(Stored data entries)
• • • •

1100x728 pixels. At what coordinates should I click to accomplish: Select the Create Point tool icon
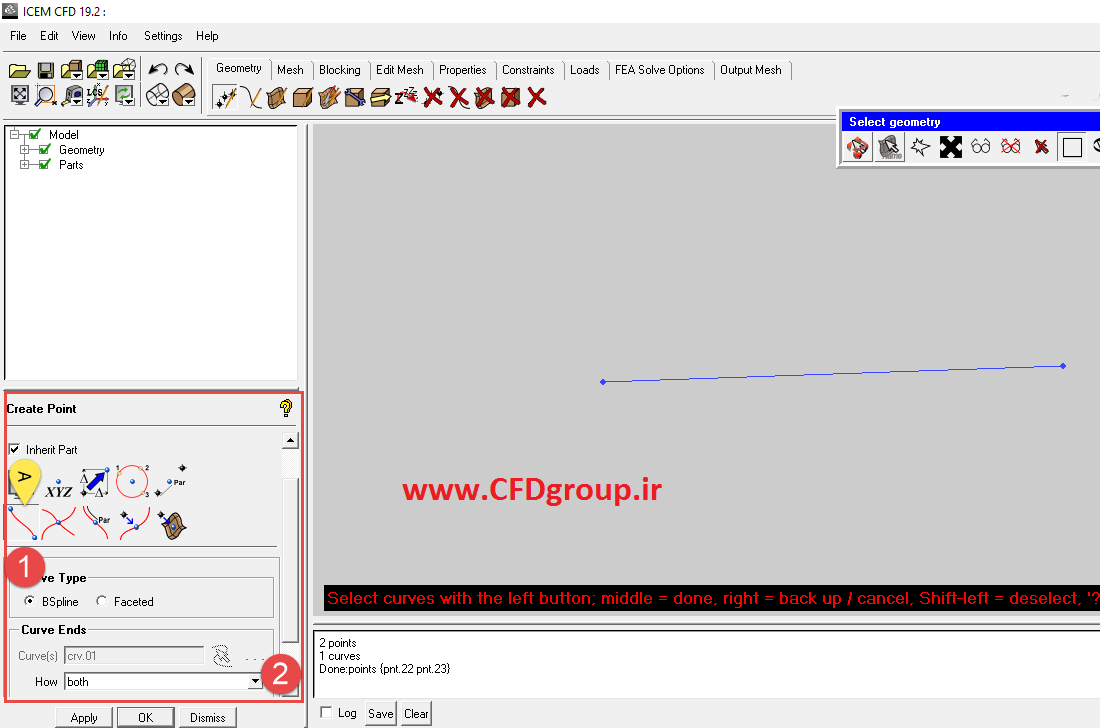pyautogui.click(x=224, y=97)
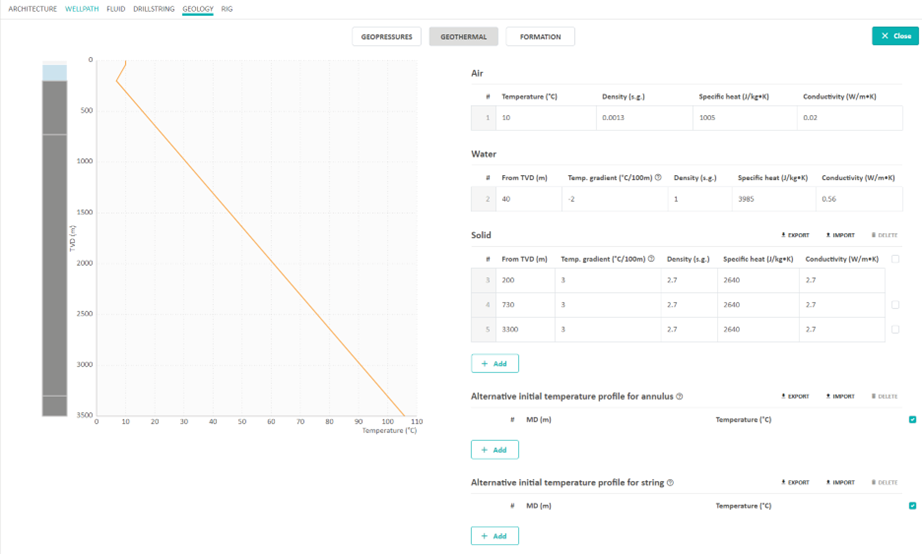Screen dimensions: 922x554
Task: Open help for alternative string temperature profile
Action: point(671,482)
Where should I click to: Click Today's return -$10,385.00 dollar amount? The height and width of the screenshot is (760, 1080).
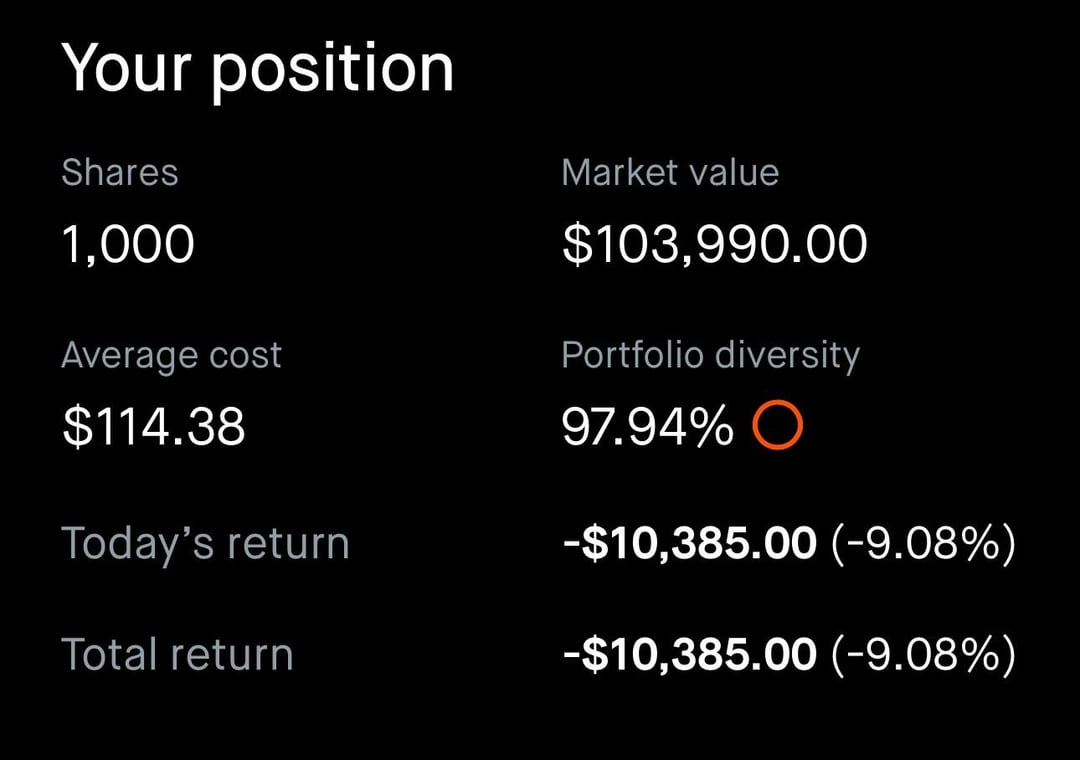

• • • •

▶ WORK TO BE COMPLETED
Write all the lines above out again exactly, minus the images.

▶ PROBLEM SOLUTION
1100x728 pixels. At what coordinates should I click to accomplish: Select the Create Point tool icon
pyautogui.click(x=224, y=97)
Screen dimensions: 922x554
Task: Open help for alternative string temperature profile
Action: point(671,482)
Where should I click to: Click Today's return -$10,385.00 dollar amount? The height and width of the screenshot is (760, 1080).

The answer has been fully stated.